I have even verified that the overrides are getting added to the config properly

kubectl exec -it vault-1  -- cat vault/config/extraconfig-from-values.hcl
disable_mlock = true
ui = true
listener "tcp" {
  tls_disable = 1
  address = "[::]:8200"
  cluster_address = "[::]:8201"
}
storage "raft" {
  path = "/vault/data"
    retry_join {
      leader_api_addr = "http://vaultdev-0.vault-internal:8200"
    }
    retry_join {
      leader_api_addr = "http://vaultdev-1.vault-internal:8200"
    }
    retry_join {
      leader_api_addr = "http://vaultdev-2.vault-internal:8200"
    }
}
seal "azurekeyvault" {
  tenant_id       = "XXXXXX"
  client_id       = "XXXXXX"
  client_secret   = "XXXXXX"
  vault_name      = "XXXXXX"
  key_name        = "vault-dev-k8s-unsealer-key"
  subscription_id = "XXXXXX"
}
autopilot {
  cleanup_dead_servers = "true"
  last_contact_threshold = "200ms"
  last_contact_failure_threshold = "10m"
  max_trailing_logs = 250000
  min_quorum = 5
  server_stabilization_time = "10s"
}

There is a serious bug in this version, upgrade immediately!

OK, time for some debugging, then.

Is the process running at all?

What do the logs say?

What ports are listening inside the container? (netstat -tln, if it’s available in this container)

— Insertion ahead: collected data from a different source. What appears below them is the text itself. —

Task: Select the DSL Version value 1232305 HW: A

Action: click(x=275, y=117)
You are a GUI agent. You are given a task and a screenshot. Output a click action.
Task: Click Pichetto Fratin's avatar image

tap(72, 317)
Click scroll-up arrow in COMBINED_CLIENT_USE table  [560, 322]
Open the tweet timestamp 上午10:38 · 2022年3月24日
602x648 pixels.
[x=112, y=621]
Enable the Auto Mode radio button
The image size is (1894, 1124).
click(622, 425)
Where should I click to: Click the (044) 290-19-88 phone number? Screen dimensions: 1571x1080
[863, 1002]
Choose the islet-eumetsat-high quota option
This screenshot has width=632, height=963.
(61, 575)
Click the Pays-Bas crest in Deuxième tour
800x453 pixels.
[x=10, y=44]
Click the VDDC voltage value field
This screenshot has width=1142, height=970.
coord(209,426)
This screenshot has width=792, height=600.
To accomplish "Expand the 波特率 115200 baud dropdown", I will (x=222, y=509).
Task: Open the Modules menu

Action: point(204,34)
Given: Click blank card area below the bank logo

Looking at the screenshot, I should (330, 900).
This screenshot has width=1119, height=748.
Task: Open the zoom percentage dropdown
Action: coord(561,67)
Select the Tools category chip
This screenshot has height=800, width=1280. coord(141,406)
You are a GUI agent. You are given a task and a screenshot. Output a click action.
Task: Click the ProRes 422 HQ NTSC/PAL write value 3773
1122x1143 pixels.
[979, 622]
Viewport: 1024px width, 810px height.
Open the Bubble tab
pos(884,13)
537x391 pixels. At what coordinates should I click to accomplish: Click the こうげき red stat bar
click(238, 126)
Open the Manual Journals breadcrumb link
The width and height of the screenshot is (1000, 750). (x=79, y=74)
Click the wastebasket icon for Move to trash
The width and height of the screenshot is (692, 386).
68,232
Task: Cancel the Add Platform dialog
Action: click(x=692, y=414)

I updated the image to 1.10.3

Also, I had to take out the probes to get the container to not keep restarting and got these logs

2022-05-23T19:12:39.622Z [INFO]  proxy environment: http_proxy="" https_proxy="" no_proxy=""
Error parsing Seal configuration: error fetching Azure Key Vault wrapper key information: azure.BearerAuthorizer#WithAuthorization: Failed to refresh the Token for request to https://kv-ececd-hub03.vault.azure.net/keys/vault-dev-k8s-unsealer-key/?api-version=7.0: StatusCode=0 -- Original Error: adal: Failed to execute the refresh request. Error = 'Post "https://login.microsoftonline.com/04aa6bf4-d436-426f-bfa4-04b7a70e60ff/oauth2/token?api-version=1.0": dial tcp 20.190.151.8:443: i/o timeout'

It seems like for some reason the AKS cluster cannot connect to the azure key vault to pull the unseal key.